Making sure students feel safe is also an important factor in maintaining peace and security. Legore says no matter what grade, child or problem that exist, the district provides an outlet to try to provide help to those in need.
"There's also a safety tip line available on Seguin ISD's website and on the Seguin ISD phone app -- so if you don't have the phone app, download it. There's a nifty tip line which allows for that anonymous reporting of any safety issue but especially one of the big concerns under the new David's Law is for anonymous reporting of bullying. I encourage the community that if you see something to say something and to use that tip line to do that. It's important to note that we investigate safety concerns with law enforcement and many communities have been dealing with threats recently -- some false threats being spread by people out of fear -- not realizing that they are spreading what is not true and also people making threats -- some not serious and others that are. We here in Seguin ISD will continue to investigate all safety concerns and know that there are disciplinary as well as legal consequences for making threats -- false ones included," said Legore.

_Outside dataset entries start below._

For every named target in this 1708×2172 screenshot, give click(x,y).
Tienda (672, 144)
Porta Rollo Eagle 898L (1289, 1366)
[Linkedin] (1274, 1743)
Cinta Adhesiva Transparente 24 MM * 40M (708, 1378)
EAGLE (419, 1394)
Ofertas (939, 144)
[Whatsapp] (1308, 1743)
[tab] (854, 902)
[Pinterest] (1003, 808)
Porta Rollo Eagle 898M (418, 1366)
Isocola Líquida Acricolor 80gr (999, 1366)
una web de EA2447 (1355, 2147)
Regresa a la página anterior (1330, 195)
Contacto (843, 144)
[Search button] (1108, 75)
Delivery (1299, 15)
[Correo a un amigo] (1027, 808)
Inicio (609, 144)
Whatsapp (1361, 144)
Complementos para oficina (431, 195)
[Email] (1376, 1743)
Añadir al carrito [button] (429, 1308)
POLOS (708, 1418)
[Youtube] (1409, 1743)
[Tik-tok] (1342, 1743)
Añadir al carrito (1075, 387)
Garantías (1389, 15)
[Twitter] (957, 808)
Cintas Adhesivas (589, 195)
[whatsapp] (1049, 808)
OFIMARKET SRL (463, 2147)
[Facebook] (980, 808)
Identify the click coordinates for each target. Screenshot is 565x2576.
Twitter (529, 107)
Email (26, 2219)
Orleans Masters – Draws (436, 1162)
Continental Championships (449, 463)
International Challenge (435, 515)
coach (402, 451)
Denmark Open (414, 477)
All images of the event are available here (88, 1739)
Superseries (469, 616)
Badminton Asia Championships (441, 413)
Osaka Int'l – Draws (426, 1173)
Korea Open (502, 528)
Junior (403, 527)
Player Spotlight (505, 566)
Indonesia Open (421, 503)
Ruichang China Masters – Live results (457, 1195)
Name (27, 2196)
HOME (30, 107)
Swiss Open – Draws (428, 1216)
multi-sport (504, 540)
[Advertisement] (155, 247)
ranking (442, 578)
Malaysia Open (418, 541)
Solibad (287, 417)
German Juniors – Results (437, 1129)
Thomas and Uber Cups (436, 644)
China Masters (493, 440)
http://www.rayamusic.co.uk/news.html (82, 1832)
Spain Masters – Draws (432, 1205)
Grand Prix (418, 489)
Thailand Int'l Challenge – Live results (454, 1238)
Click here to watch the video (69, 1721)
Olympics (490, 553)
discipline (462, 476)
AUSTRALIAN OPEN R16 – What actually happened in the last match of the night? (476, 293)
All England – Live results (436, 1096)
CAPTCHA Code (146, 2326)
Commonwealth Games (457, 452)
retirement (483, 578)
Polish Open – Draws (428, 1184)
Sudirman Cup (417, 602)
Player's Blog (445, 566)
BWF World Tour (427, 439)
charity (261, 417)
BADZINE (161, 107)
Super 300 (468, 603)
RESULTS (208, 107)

Legore says parents and community members should be on the lookout for more information on the tip line and app as to get everyone on board.
District officials, of course, say they are committed to doing whatever they can to protect students and will continue to evaluate and address all options -- always keeping the options on the table for future consideration.
Legore says like the district, she hopes the community also does its part to ensure the safety of kids here in Seguin.
"I ask the community to trust that we will notify parents and staff and take appropriate action if a credible threat is in fact found and to please refrain from spreading false misinformation that can cause unnecessary panic. I encourage the community and parents to work with the district, to talk to students about their concerns and what their worries are, to be vigilant and to report concerns and suspicious behavior. Also, one component of safety that can't go unnoted is the need to just be kind. Statistics show that many school shooters have been ostracized or bullied and really helping us to support our 'No Place for Hate' initiative is important and that exist on every campus and to encourage students and everyone to treat each other with dignity and respect," said Legore.
Legore says a future safety plan is also already in the works for the Seguin ISD. She says the district is in the process of coordinating a District Safety Summit scheduled for Saturday, April 21. She says the summit will be an outreach effort addressing some very important safety related issues for parents and the community. More detailed information on this safety summit is expected to be released in the next few weeks.